Students struggle adapting to new Covid mandates for spring semester

Photo courtesy of Ramapo College, Flickr.

After nearly two years of remote instruction, most U.S. colleges have welcomed in-person classes for their spring semester. For some, this pivot has provided a sense of normalcy while others struggle to retain safety.

Ramapo College, like Montclair University, followed their reopening on Jan. 18, the same day as several New Jersey’s K-12 schools with vaccine and mask mandates in place. However, other colleges – fairly large ones – like Rutgers University initiated a two-week period of virtual learning upon the start of the new semester. 

“[We want] to deliver on the promise to our students, which is social development, academic development, and overall, holistically, wellbeing,” President Cindy Jebb said in an interview. “We saw that over 94% of our students are vaccinated, soon to be boosted, that we had 89% of our employees vaccinated soon to be boosted.”

Holiday gatherings or New Year’s celebrations are considered superspreader events where the state especially suffered from another peak of confirmed Covid cases. In Bergen County alone, there had been 2,557 cases at its height on Jan. 10, and 1,328 on the first day back from winter break.

As students adjust to the new routine of in-person classes, hesitancy remains abound. Ramapo students, in particular, have responded enthusiastically to the college’s decision, but still tread lightly on campus. 

Though Ramapo has a mask mandate in place, with four offenses listed if violated, the lack of its enforcement has put into question the policy’s effectiveness.

“There are times where I feel very safe, where I see everyone wearing their masks and social distancing. But there are other times where I think this is not really working,” Griffyn Leeds, a senior, said, referring to the dining hall lunch rushes, particularly inside of the Atrium. He described seating to be “jam-packed” in a small space.

Masking implementation can be a daunting task for most instructors, and though it is protocol to enforce the policy, a violation can sometimes be overlooked.

“I'll sit in class and the person next to me will have his mask around his chin. And I don't feel comfortable telling him to pick it up. And I hope the teacher is, but that has not been the case yet,” Leeds said.

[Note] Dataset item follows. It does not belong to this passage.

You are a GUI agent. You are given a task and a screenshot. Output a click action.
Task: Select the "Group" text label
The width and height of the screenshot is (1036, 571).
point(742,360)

Some colleges have also failed to update mask guidelines after the CDC released new information regarding safety levels across varying types of face coverings. Others, like Temple University, began distributing K95 masks to students upon tightening their mask policy.

Last semester ended with three outbreaks – one in November and two in December – while Omicron cases were on the rise.

Jebb and Melissa Van Der Wal, dean of students and chair of the Pandemic Assessment Team (PAT), worked together in responding to the surges by removing the guest policy, enforcing contact tracing and restricting food from gatherings larger than 49. 

“Our last view as a pandemic team on the data is that the unvaccinated are testing positive at a rate of about two to one from the vaccinated,” Van der Wal said. “So that's why we're concentrating on doing surveillance testing amongst the unvaccinated right now. And then, of course, the residents [who are] unvaccinated, are testing two times per week.”

Sanskar Marahata, another senior, sees Ramapo’s decision as a way of improving the quality of education. Semesters of remote learning lessened the learning experience, which the college sought to counter this spring.

Marahata wishes to see more open conversation on campus surrounding vaccine hesitancy, as well as a mask drive for students. Van der Wal recommends that students use the Student Government Association (SGA) as a way of communicating concerns to the PAT and Jebb, who meet with the organization routinely.

“We are constantly evaluating our statistics and looking to see what the transmission rate is of the virus on campus,” Van der Wal said. “And if we need to do anything different to change our health and safety measures, we will.”